Spelman_College's_Georgia_Historic_Marker.jpg

 

Here is the opening of the presentation I gave at Fem/Rhets (I will share more in the next couple of weeks along with my most current thinking about student research and researchers):

Flash way back to the 1970s when I was in graduate school. There were no courses in rhetoric or writing studies when I got there (and only a few when I left in 1977), and there were no courses, really, on methods. Close reading was THE method, and we were expected to come in knowing how to deploy that one. I eventually took a course on quantitative and qualitative methods, though it was not in my department but in Communications. And I found a guide book, Statistics without Tears, that I used to help me design some fairly lame studies that I used in my dissertation on Basic Writing. That was it. I can’t remember anyone ever talking about comparative methods, or about what later seemed to be obvious pitfalls of any methods that grew out of positivism. Much less about feminist methods. But I was interested in, and worried about, HOW we were doing what we were doing, and so I kept thinking and fretting about these issues as I began my college teaching career at the University of British Columbia. By the time I got to Ohio State in late 1986, I had a list of questions, and I used these questions to design a graduate course on research methods in rhetoric and writing. We read Janice Lauer and others (such as Richard Young) on quantitative methods but spent much of our time defining qualitative methods for ourselves and trying to shape what we came up with to feminist ends.
********************
Carry on the reflection on research methods from the point where it stops. The material that comes next has no connection to the reflection on research methods.

• **PROVIDED DATA**:
********************
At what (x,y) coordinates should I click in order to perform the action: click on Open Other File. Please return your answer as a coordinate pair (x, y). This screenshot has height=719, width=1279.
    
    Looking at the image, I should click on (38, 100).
********************
• **ANSWER TO THIS TASK**:
While we were doing this course—in 1991 I think—we had a chance to read a pre-publication copy of Gesa Kirsch and Patricia Sullivan’s Methods and Methodology in Composition Research—a collection of 14 essays that discussed historical, theoretical, and—ta-da!—feminist scholarship as well as case study and ethnographic research, textual analysis, and cognitive, experimental, and descriptive research. Other essays touched on collaborative research and writing (a pet project of mine and Lisa Ede’s) and the politics of comp research. What a huge change from my own grad student days 18 years earlier! Our class was inspired to write a collaborative review of this forthcoming book, doing some interviewing of our own and grounding what we had to say in feminist principles of standpoint theory and narrative framing. 

This period saw a proliferation of articles and books about method and methodology, especially on ethnography and, later, autoethnography—accompanied by a vigorous debate between proponents of qualitative and quantitative methods that at times became rancorous.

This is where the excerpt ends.